What ties the two life-long baseball men together is their unflagging love for their teams. Nobody cared more about the New York Yankees than the late Billy Martin and nobody suffers more when the White Sox don’t play up to their abilities than Ozzie Guillen.
As players, both Billy and Ozzie were average players at best who used their considerable will and observation skills to get every possible edge. As managers, both men learned their craft by watching their Hall of Fame skippers (Casey Stengal and Tony LaRussa, respectively) play an inside game of baseball – using every possible trick in the book and every single edge they could muster.
Ozzie, like Billy, played with a seething anger and manages the game with a fury just barely under the surface. And like Billy Martin, Ozzie Guillen insists on a code of baseball ethics for his players.

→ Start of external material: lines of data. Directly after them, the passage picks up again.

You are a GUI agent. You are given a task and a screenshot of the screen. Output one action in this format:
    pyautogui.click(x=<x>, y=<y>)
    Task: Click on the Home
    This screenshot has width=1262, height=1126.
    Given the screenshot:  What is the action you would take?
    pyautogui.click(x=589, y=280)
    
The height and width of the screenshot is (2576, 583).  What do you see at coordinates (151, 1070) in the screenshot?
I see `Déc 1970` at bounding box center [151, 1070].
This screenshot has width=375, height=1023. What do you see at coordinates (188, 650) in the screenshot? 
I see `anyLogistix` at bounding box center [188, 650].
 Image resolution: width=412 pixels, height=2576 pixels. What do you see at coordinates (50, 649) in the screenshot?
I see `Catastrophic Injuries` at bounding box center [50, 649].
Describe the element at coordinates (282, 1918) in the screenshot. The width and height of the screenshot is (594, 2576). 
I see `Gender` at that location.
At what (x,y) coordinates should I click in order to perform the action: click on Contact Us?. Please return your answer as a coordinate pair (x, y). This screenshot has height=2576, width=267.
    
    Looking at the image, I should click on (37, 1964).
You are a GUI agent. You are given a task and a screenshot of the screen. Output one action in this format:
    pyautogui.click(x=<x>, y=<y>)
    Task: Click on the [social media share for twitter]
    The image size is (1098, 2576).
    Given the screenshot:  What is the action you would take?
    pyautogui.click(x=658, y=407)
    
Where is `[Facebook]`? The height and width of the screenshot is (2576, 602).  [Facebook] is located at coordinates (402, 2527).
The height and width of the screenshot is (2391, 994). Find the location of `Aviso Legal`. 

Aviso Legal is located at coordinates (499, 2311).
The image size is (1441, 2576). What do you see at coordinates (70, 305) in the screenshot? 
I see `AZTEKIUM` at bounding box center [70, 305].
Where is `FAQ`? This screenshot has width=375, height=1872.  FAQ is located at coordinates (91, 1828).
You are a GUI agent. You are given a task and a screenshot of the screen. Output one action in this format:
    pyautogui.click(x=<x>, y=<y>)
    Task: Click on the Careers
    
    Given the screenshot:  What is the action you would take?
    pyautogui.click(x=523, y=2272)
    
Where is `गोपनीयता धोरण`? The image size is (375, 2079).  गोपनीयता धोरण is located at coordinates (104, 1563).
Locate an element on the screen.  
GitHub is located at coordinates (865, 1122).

Like Billy, Ozzie can be a lightning rod for his team. He will take all of the heat for his players with verbal histrionics, protecting them from the pressure of the pennant race and the probing questions of the press.
And yet, if a player fails to live up to that code, both men would unleash that fury on the offending player. Billy constantly got in Reggie Jackson’s face, while Ozzie Guillen insisted on trading Carlos Lee after he failed to take out an opponent on a slide at second base.
The ghost of Billy Martin lives on, with nearly every one of Ozzie’s utterance to that same press. Ozzie being Ozzie is simply shorthand for saying that he’s capable of saying anything and offending practically anyone.
One more thing. Both men are winners. The Yanks won under Martin and the White Sox’ only pennant in the last century came with Ozzie at the helm.
Of course, Billy Martin was hired and fired many times by George Steinbrenner. Is Ozzie on the verge of being dismissed by the White Sox?
Ozzie would never admit to taking Billy Martin as an example, but I can’t help but wonder if Ozzie doesn’t have much the same firing and re-hiring history in his baseball future. If General Manager Kenny Williams finally does cut ties with Ozzie, who’s to say that Williams’ own job is any more secure?
A strong case could be made that Ozzie has done a far better job than his immediate supervisor. Ozzie didn’t discard Carlos Lee and Aaron Rowand. Ozzie didn’t sign Jim Thome and Nick Swisher. Kenny Williams built a team that’s been sorely lacking in offense and shaky in the pitching staff. Ozzie’s just the guy who’s been left to cobble together the disparate parts into another pennant.
And oh, by the way, Ozzie’s team is still in first place. Before Williams suggests that he’s grown tired of Ozzie’s antics, he might take a look at the history books. The next White Sox GM’s first task might be to re-hire Mr. Guillen.